4.1.2 Bipartition of the Patterns

Another special case occurs when M = 2, i.e., when there are only two pre-assigned clusters S 1 and S 2. In this particular scenario, introducing N Boolean decision variables x i  ∈ { 0, 1}, i = 1, , N, such that in a solution

$$\displaystyle{x_{i} = \left \{\begin{array}{ll} 1,&\text{if}\ o_{i} \in O\ \text{is in cluster}\ S_{1}; \\ 0,&\text{if}\ o_{i} \in O\ \text{is in cluster}\ S_{2}, \end{array} \right.}$$

the clustering task can be modeled as the following fractional nonlinear 0–1 programming problem with no additional constraints:

$$\displaystyle{\begin{array}{llll} \text{(DC-3)} &\min &\left \{\frac{\sum _{i=1}^{N-1}\ \sum _{ j=i+1}^{N}d_{ ij}^{2}\ x_{ i}\ x_{j}} {\sum _{i=1}^{N}x_{ i}} + \frac{\sum _{i=1}^{N-1}\ \sum _{ j=i+1}^{N}d_{ ij}^{2}\ (1 - x_{ i})\ (1 - x_{j})} {N-\sum _{i=1}^{N}x_{ i}} \right \} \\ &\text{s.t.} \\ (\text{DC-3.1})& &x_{i} \in \{ 0,1\},\ i = 1,\ldots,N.\end{array} }$$

Based on the above mathematical formulation, Rao [60] designed an exact method that he presented as a Branch and Bound algorithm, but that is quite a method of exploring the feasible region making use of appropriate lower bounds obtained by means of any relaxation. The root of the decision tree corresponds to the empty solution in which any object has been assigned yet. An object o i is selected and a branch is emanated: for convenience, the assignment of o i to cluster S 1 corresponds to the right branch and that to cluster S 2 to the left branch. At a generic iteration, each current leaf of the tree corresponds to a partial solution characterized by some objects assigned to S 1, some assigned to S 2, while others are yet to be assigned.

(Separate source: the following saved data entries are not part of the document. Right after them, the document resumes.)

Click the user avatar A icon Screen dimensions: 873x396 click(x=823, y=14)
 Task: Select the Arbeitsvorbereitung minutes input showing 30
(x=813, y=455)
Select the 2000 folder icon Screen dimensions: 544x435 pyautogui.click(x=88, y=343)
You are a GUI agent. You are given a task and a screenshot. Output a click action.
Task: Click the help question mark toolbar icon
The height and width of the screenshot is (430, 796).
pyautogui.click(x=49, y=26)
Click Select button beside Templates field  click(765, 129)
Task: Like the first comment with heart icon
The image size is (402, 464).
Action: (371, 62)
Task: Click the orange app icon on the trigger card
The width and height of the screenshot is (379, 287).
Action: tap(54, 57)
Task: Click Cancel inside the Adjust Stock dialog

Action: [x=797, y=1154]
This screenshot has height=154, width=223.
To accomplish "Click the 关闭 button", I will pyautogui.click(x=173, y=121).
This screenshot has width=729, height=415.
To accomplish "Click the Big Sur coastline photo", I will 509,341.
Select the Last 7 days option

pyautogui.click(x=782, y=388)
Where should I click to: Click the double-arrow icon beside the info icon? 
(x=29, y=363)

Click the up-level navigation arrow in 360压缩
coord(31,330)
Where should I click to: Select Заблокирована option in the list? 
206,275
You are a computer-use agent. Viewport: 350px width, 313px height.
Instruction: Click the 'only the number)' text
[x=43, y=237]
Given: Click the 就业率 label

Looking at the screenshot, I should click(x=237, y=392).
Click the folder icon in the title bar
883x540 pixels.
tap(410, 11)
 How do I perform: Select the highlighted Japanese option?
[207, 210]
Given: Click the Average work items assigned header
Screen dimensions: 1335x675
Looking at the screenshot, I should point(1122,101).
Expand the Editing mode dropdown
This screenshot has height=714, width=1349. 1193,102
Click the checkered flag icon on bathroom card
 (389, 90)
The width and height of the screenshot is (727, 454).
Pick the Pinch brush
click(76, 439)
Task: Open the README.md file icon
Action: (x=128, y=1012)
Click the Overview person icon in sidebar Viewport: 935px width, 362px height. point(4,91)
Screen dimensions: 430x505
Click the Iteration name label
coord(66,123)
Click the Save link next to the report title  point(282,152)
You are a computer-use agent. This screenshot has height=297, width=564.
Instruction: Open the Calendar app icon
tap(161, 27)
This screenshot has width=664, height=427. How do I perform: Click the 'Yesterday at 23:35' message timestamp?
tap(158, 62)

Generally speaking, in order to design any Branch and Bound approach, it is necessary to specify the following key issues:

  • the branching rule;

  • the bounding strategy;

  • the fathoming criterion.

About the branching rule, let us suppose that at a generic iteration t the algorithm is visiting node t of the tree that corresponds to a partial solution, where we have a set (possibly empty) of objects in S 1 and a set (possibly empty) of objects in S 2. Let \(\overline{O} = O\setminus \{S_{1} \cup S_{2}\}\) be the set of objects that are still to be assigned and let x best be the incumbent solution, i.e., the best feasible solution found so far (at the beginning, x best either is a known feasible solution or it is empty). If \(\overline{O} =\emptyset\), then a complete solution has been found and x best is eventually updated. Otherwise, a branching operation should be performed. Before performing a further branching, the so-called bounding criterion is tested, i.e., a lower bound for the objective function is computed (see hereafter how to compute a valid lower bound) and if the lower bound is greater than or equal to the objective function value corresponding to x best, then no branching is performed since any feasible solution that can be generated from node t will be no better than the incumbent solution itself. Conversely, if the bounding criterion fails, a branching operation is performed by assigning to cluster S 1 an object \(k \in \overline{O}\) such that

$$\displaystyle{o_{k} = \text{arg}\min _{j\in \overline{O}}\sum _{\hat{i}\in S_{1}}d_{\hat{i}j},}$$

i.e., o k is a not yet assigned object that corresponds to the minimum sum of the distances to all other objects already assigned to cluster S 1.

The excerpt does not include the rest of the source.